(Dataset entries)
• • • • • • •
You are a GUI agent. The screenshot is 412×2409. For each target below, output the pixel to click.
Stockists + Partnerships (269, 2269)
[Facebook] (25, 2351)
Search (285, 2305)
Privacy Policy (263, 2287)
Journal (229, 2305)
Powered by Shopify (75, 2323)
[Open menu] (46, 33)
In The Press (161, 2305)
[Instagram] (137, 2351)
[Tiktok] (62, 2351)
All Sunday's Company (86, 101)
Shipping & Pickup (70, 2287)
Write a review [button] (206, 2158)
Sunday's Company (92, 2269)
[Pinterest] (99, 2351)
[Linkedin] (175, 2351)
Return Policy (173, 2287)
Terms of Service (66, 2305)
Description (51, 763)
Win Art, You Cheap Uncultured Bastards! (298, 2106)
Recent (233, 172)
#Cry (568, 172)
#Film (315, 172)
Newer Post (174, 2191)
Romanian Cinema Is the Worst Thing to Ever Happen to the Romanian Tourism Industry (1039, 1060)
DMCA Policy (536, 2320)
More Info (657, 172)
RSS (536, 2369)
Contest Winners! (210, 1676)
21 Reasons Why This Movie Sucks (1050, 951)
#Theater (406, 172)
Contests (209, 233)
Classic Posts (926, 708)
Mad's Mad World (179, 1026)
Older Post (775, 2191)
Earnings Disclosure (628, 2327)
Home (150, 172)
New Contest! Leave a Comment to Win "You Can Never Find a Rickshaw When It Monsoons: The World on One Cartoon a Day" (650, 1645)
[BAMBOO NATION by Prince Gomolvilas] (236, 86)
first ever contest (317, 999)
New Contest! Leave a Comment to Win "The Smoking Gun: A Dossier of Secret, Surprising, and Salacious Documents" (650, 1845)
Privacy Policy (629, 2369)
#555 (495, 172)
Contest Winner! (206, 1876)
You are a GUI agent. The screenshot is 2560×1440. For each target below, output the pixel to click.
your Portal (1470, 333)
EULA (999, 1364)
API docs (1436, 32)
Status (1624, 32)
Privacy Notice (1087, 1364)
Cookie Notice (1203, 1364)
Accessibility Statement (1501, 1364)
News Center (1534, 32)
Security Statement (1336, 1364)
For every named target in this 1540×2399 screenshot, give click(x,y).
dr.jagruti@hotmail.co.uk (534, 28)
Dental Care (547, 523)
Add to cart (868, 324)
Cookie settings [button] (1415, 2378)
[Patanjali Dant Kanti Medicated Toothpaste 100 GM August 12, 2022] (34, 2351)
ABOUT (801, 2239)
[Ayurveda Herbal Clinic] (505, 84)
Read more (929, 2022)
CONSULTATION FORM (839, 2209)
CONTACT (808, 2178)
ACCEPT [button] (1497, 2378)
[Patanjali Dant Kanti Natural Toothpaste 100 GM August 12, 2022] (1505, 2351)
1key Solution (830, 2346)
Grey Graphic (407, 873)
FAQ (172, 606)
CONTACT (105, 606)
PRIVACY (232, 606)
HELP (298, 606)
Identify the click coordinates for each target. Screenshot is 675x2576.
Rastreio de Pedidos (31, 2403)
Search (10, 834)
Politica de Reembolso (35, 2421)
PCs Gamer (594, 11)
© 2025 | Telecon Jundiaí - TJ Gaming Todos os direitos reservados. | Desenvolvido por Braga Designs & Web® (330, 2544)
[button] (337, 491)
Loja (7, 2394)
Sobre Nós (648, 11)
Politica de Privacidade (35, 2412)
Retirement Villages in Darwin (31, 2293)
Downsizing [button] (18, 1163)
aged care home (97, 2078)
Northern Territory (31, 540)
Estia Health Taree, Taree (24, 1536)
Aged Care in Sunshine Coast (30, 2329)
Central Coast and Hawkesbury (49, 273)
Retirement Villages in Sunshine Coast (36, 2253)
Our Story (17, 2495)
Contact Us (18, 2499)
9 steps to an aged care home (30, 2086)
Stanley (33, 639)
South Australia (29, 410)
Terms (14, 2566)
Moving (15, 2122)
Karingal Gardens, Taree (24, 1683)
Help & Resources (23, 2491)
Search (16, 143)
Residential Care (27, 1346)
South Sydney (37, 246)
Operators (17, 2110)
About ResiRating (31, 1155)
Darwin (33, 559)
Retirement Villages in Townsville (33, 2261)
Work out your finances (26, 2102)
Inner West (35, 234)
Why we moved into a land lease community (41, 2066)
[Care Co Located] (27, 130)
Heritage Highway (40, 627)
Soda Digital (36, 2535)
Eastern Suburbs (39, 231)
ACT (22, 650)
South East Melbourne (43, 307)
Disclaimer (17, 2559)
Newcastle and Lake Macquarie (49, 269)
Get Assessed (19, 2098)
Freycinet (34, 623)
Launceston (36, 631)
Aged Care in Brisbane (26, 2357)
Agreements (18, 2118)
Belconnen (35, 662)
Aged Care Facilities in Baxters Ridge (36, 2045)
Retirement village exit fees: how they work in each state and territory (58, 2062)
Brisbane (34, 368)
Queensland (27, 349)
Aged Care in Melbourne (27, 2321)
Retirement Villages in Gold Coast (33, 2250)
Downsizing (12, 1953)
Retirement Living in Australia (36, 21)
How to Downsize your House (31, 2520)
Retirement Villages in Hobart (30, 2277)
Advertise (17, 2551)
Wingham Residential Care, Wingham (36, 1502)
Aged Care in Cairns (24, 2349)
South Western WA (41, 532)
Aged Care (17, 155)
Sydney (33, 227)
• • • • • • •
Assigned task ::
From the records above, print only the lines between the one holding "Journal (229, 2305)" and the one holding "#Film (315, 172)", inclusive, exactly as they stand.

Solution to the exercise ::
Journal (229, 2305)
Powered by Shopify (75, 2323)
[Open menu] (46, 33)
In The Press (161, 2305)
[Instagram] (137, 2351)
[Tiktok] (62, 2351)
All Sunday's Company (86, 101)
Shipping & Pickup (70, 2287)
Write a review [button] (206, 2158)
Sunday's Company (92, 2269)
[Pinterest] (99, 2351)
[Linkedin] (175, 2351)
Return Policy (173, 2287)
Terms of Service (66, 2305)
Description (51, 763)
Win Art, You Cheap Uncultured Bastards! (298, 2106)
Recent (233, 172)
#Cry (568, 172)
#Film (315, 172)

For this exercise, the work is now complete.